A Confederação dos Estados do Sahel (AES), formada pelo Burkina Faso, Mali e Níger, acusou os militares envolvidos na recente tentativa de motim no Níger de terem protagonizado uma “campanha de desestabilização” contra o regime de Niamey, afirmando sentir-se “traída” pela revolta.
Os confrontos ocorreram durante a madrugada de sábado, quando elementos das forças armadas atacaram posições estratégicas na capital, incluindo a Base Aérea 101, a zona do Aeroporto Internacional Diori Hamani e áreas próximas do Palácio Presidencial. Os combates foram acompanhados por intensos tiroteios e explosões em diferentes pontos de Niamey.
As autoridades militares afirmaram, entretanto, ter recuperado o controlo da Base Aérea 101 e de outras instalações ocupadas pelos amotinados, atribuindo o restabelecimento da ordem à intervenção das forças de defesa e segurança.
O episódio constitui um novo desafio para o general Abdourahamane Tiani, que assumiu o poder na sequência do golpe de Estado de Julho de 2023 e desde então tem procurado consolidar o controlo sobre o país.
A tentativa de revolta ocorre num contexto particularmente delicado para o Níger, que enfrenta uma persistente ameaça de grupos jihadistas associados à Al-Qaida e ao Estado Islâmico, ao mesmo tempo que procura reforçar a sua estrutura de defesa após o afastamento das forças ocidentais.
A crise coloca também à prova a capacidade da AES para preservar a solidariedade entre os três regimes militares que integram a organização.
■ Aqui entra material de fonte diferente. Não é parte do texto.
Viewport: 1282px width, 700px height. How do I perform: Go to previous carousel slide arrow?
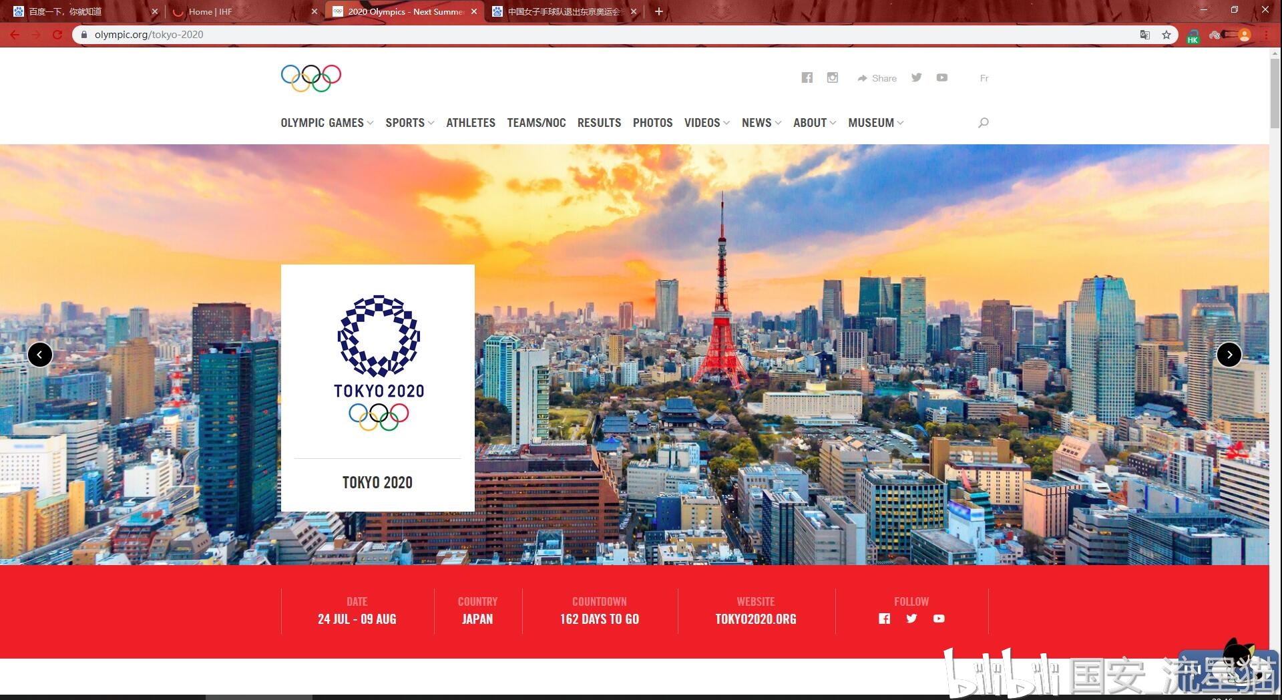pos(40,355)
O Burkina Faso e o Mali manifestaram apoio às autoridades de Niamey perante a tentativa de motim, reafirmando a cooperação entre os três países.
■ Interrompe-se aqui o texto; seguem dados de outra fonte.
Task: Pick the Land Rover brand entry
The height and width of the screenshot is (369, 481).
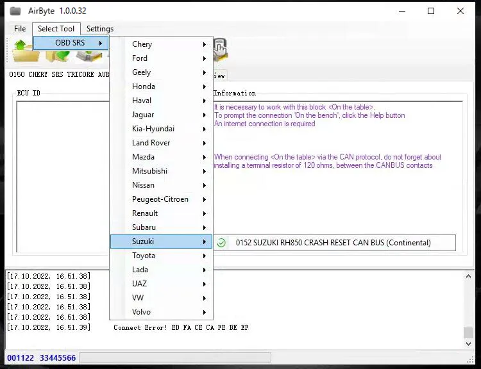Action: click(151, 143)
Criada pelo Burkina Faso, Mali e Níger depois da ruptura com a Comunidade Económica dos Estados da África Ocidental (CEDEAO), a AES procura apresentar-se como uma alternativa de cooperação política e militar na região do Sahel.
A revolta em Niamey, contudo, introduz uma nova preocupação para os três governos: a possibilidade de a instabilidade deixar de estar concentrada nas ameaças externas e passar a manifestar-se dentro das próprias estruturas militares que sustentam os regimes.
Para a AES, a questão já não é apenas garantir a segurança das fronteiras ou combater os grupos armados. É também preservar a coesão interna dos seus membros e evitar que fissuras dentro das forças de segurança possam transformar-se em novas ameaças à estabilidade dos regimes militares.